What does your pain feel like (sharp, dull, burning)?

Where is your pain located? Is it limited to one area or does it spread away from the joint to involve a wider area?

Do you have tingling, numbness, or weakness near where the pain is?

When did your pain start? Did it begin after a sudden increase in your work activities or exercise? Might it be related to any new sport or exercise that you've recently tried?

What makes it feel better, and what makes it worse?

Does the pain disappear when you rest the area, or is it present even at rest?

A physical exam is also important. During it your doctor will look for tenderness, swelling, redness, muscle weakness, and limited motion near the sore tendon. He or she may ask you to move in certain ways, such as raising your arm above your head or bending your wrist. These moves may hurt, but they are very important to help figure out which tendon is affected. In most cases, a diagnosis can be made based on your answers to your doctor's questions and a physical examination.

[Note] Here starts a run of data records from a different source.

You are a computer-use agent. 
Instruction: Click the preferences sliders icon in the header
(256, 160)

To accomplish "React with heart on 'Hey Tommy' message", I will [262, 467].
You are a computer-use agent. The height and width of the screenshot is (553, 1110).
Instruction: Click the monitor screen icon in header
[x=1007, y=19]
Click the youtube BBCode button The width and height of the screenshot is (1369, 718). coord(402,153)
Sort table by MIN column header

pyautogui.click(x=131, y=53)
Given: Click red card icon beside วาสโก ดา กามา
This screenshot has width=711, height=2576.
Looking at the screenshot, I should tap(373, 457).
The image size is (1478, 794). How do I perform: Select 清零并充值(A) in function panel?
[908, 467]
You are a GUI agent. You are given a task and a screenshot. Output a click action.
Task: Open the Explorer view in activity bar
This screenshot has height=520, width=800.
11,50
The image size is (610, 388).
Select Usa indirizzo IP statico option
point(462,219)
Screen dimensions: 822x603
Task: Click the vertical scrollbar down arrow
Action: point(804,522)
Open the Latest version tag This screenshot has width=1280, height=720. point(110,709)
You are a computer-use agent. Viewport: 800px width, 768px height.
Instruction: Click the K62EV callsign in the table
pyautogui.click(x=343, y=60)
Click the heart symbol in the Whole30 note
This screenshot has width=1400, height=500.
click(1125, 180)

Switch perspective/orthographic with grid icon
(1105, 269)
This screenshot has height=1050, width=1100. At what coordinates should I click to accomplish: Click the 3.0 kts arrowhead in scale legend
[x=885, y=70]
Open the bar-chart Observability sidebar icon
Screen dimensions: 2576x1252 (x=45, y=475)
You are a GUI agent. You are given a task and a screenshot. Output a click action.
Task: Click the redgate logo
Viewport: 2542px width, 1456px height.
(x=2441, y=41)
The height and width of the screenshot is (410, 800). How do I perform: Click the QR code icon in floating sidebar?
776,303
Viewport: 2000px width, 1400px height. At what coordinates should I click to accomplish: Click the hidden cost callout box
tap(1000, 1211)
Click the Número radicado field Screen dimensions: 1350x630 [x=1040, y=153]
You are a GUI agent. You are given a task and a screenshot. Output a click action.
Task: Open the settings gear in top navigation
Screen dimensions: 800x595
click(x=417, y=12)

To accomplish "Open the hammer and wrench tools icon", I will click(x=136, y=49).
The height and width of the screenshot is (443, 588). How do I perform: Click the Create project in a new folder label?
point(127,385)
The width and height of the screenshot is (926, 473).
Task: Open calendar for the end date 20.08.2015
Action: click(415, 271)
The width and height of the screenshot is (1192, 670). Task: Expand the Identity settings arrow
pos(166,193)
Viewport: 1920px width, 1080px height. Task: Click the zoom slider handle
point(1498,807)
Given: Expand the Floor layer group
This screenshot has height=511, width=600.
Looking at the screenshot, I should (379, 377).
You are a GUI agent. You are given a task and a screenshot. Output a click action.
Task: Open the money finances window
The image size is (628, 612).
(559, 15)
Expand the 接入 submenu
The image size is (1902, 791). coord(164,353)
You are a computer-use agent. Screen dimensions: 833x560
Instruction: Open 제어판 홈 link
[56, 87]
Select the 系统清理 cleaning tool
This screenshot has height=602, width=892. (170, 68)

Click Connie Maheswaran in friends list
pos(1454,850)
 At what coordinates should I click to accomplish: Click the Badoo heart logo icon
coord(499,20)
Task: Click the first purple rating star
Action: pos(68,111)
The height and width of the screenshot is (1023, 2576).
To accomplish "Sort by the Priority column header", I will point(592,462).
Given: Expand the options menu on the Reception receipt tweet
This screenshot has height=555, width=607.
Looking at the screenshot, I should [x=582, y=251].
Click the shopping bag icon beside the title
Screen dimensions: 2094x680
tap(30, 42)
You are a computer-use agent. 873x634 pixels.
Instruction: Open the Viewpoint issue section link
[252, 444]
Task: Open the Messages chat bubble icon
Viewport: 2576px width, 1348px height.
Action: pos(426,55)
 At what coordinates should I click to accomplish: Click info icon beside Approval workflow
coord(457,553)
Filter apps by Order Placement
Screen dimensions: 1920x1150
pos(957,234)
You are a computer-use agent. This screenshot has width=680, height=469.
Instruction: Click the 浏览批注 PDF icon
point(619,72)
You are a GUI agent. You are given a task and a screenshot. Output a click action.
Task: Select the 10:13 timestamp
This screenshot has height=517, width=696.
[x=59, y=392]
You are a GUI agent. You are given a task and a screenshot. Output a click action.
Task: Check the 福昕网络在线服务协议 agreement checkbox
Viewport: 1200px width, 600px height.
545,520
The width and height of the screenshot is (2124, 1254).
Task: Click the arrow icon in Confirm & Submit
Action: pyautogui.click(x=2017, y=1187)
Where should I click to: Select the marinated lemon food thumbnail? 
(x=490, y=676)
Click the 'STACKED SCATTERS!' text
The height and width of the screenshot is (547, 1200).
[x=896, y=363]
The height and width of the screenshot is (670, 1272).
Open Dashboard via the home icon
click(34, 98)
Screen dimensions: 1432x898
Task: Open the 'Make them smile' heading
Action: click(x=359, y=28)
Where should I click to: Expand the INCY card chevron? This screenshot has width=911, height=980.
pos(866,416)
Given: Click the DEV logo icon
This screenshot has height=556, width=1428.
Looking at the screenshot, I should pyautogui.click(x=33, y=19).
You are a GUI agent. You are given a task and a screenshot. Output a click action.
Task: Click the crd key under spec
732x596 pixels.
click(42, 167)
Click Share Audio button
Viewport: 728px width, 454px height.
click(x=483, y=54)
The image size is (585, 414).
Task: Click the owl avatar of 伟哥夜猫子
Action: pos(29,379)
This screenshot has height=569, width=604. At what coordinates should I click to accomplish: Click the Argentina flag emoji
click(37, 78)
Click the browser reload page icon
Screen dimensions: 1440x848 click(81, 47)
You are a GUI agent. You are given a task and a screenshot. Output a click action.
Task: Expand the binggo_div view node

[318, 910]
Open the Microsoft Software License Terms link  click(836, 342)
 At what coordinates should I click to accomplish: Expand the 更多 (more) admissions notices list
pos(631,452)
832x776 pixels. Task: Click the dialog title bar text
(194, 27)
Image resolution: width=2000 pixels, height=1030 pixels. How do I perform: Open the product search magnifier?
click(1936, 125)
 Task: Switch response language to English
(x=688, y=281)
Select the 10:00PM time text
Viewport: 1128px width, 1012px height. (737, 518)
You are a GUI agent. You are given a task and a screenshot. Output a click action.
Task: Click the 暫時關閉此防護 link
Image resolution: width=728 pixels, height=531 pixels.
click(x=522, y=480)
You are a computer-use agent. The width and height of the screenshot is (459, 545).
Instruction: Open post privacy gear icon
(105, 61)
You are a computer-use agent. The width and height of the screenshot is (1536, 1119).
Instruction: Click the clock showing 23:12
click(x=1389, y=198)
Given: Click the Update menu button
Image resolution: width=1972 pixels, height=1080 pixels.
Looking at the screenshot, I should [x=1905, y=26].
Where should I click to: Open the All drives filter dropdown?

Some people need blood tests to look for other causes of inflammation around the joints, such as gout or rheumatoid arthritis. X-rays also may be taken to confirm that there is no fracture, dislocation, or bone disease. In people with Achilles tendonitis or rotator cuff tendonitis, ultrasound or MRI scans can help evaluate the extent of tendon damage.

Treatment

The quicker tendonitis is treated, the sooner recovery can begin.

A first step in treatment may rest. Not using the affected muscles and tendons for a few days to a few weeks gives the body time to repair itself. For example, people with golfer's elbow usually need to rest the affected elbow for at least one month.

Ice is another treatment. Apply ice packs to the painful area for 20-minute periods, three or four times a day. You also should ice the area immediately after any activity that aggravates your pain, such as tennis or running.

Taking a nonsteroidal anti-inflammatory drug such as ibuprofen, naproxen, or aspirin can relieve pain and swelling.

Depending on the location and severity of the tendonitis, you may to wear a splint, brace, or sling for a short time. It is important to gently and regularly move the joint to avoid getting a stiff, or "frozen," joint. This is particularly important for tendonitis involving the shoulder.

If your tendonitis is serious, a physical therapist may be able to give you specialized local treatments such as deep heat treatments using ultrasound, friction massage, or water therapy to improve joint mobility. A physical therapist can also guide you through a rehabilitation program to help you to regain strength, motion, and function.

Surgery is rarely needed to treat tendonitis. It is an option mainly when tendonitis doesn't respond to other treatments or when there is significant tendon damage that is unlikely to improve with any other treatment.